Hopefully we are growing in awareness of how we play out the victim triangle in our relationship with others. But are we as aware of how we play out the victim triangle internally with ourselves?

As I questioned who I become when I believe the thought that I should be different, I saw how I move through all three roles on the victim triangle in relating to myself

The very thought, “I should be different than I am” is a way of persecuting myself. With tht thought comes the implication that who I am is not good enough or that there is something wrong with me. Hurling unkind accusations at myself of not being good enough, of being a failure, of being unacceptable to Source, is me as persecutor on the triangle and leaves me feeling beat down and victimized by my own mental cruelty.

Immediately, automatically, as soon as I persecute by accusing and belittling myself, I become my own victim.

As a victim of myself I suffer and eagerly seek relief. I long to escape from my own unkindness. I am in need of a rescue. And so I look for ways to rescue myself.

Usually my self-rescue comes in one of two ways: either I adopt a rigorous self-improvement scheme, designed to “fix me,” and bring me up to code, OR, (usually when that fails to work) I fall completely off the “self-refinement wagon” and resort to the practice of some kind of mind-numbing activity, or habit, like bingeing on sweets, or going on a shopping spree, or, in times past, by using alcohol or drugs to ease the pain caused by my own relentless tirade against myself.

When all else fails I resort to rescuing me by persecuting you. I project my faults and all the things I find unacceptable about me onto you and then berate you for them! That way, it not only takes the heat off of me, it also leaves me feeling superior to you. Ahhhh … the bitter sweetness of such a rescue!

The truth may very well be that all victim triangles start at home; they originate within our own minds by the way we treat ourselves. Therefore self-forgiveness is essential if we are ever to escape victim consciousness.

Read my book, Guiding Principles For Life Beyond Victim Consciousness for detailed instruction on moving off the victim triangle.

Blessings, Lynne

11 Responses

  1. Wow! I finally found a site with real insight. Thank you. I have been journaling this and had realized how much we persecute ourselves and find substitutes to make us “feel” better, which do not work. I find that a rooted wound or sin of the past makes us weak and vulnerable to evil spirit(s) that torment us, especially when we feel of little value. And I also think that we tend to develop a sense of self loathing over ourselves. And then, in this vicious circle and vexing spirit, we turn on others as well. That old saying, “misery loves company” reminds me of the evil one who wants to take the “mankind” that God has created down into the formless, darkness and void with him. The more understanding of this that I learn, reveals the deeper thoughts that propagates these behaviors. And in this, I now can begin to separate the Light from the darkness, the truth from the lie, the precious from the worthless and the man from the beast. That being said, and understood and acted upon then prepares me to enter into the 7th day (only man is called out of the 6th day to enter into the 7th day of God’s rest, Hebrews 4).
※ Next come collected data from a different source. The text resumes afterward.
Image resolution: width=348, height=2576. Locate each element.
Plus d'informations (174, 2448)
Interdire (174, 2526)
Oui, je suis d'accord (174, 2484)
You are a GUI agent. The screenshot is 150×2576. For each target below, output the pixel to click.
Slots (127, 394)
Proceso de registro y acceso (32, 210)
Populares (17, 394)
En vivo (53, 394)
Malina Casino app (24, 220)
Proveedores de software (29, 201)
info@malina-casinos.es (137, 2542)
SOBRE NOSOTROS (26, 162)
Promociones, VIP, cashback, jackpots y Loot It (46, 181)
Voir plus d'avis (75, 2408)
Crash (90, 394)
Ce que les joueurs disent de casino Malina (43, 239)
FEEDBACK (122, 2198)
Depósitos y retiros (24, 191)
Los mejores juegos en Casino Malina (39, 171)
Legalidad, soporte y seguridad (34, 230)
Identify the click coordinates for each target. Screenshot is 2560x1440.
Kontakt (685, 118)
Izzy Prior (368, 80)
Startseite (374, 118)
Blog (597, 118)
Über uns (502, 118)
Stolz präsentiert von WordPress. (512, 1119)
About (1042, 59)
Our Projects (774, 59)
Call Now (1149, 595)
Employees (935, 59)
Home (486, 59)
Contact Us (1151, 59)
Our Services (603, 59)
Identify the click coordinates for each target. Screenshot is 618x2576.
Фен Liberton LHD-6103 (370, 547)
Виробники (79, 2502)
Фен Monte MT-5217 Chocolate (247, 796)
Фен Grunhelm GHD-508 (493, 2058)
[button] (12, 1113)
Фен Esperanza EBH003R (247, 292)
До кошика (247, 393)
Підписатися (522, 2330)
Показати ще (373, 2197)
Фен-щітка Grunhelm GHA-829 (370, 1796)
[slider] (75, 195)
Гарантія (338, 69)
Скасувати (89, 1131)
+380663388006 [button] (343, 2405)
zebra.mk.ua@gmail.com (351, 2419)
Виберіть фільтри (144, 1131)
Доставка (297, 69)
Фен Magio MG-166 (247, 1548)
    1. Thank you for sharing your perspective. This work does indeed allow us to separate the darkness created by the lies we suffer from the Light of Reality. Blessings,

  2. I believe I am starting to connect with the “Victim Triangle”. I have a lot of work to do to get to the “real knowledge” I hope the search doesn’t become addictive. Must get away from the “machine”

  3. I believe it takes time to see that our lives have been “veiled” by this Lie from the beginning and that we have swallowed it hook line and sinker quite unconsciously. Everything and anyone who touched us from the moment we came out of our mother’s womb has been contaminated by it. When one realizes how pervasive it is, I believe then at this time of realization we begin our detachment from it by exercising our free will/choice of believing the Truth – that we have been stamped “approved” and never ever to be seen again as anything less.

  4. Thanks for sharing this profound insight, Lynne. It is easier to be aware of the persecution triangle when it involves more than one person. We see the interplay of ourselves with others. We see the interplay of others reacting amongst them. Now, with your understanding of inner exploration and human nature, we can apply another perspective to the Victim Triangle–ourselves! There are different degrees of “beating up oneself”. It is all about witnessing–ourselves, our actions, our thoughts, our reactions. When we travel deep enough into the Abyss to explore all aspects of self, we dance with who we are not to discover who we really are: Self…Soul…and when we KNOW that…we feel on a cellular level–in every part of us–that yes, we are good enough.

  5. Hello Ruthie, Yes, and that which “is seeking to devour”us, that you call here “the enemy,” is none other than our own wounded self, or what I call our “victim ego” that originates from the collection of distorted ideas about ourselves and the world that we adopt in childhood and follow blindly.

    To see it otherwise is to feel at the mercy of it and therefore victim to it and only perpetuates the victim triangle.
    Blessings,
    Lynne

  6. Lynne,
    Interesting new revelation regarding the victim triangle. I have found that the enemy who is responsible for the internal verbal assaults, speaks to us in our own voices. Otherwise, we could quickly dismiss it and move on. Crafty and deceptive is he that is seeking to devour!

  7. That lie from the garden – “You’re not good enough”- will try and trip us up in such a myriad of ways. And the One Who knit these hearts of ours together says to us, “Who told you that you are naked and should feel ashamed?” comes to remind us and remove the veil of that Lie from our eyes telling us once more, ” I made you in My image!”. I am seeing more clearly than ever that believing the Lie keeps us on the triangle. It is what gives the roles on the triangle fodder to live.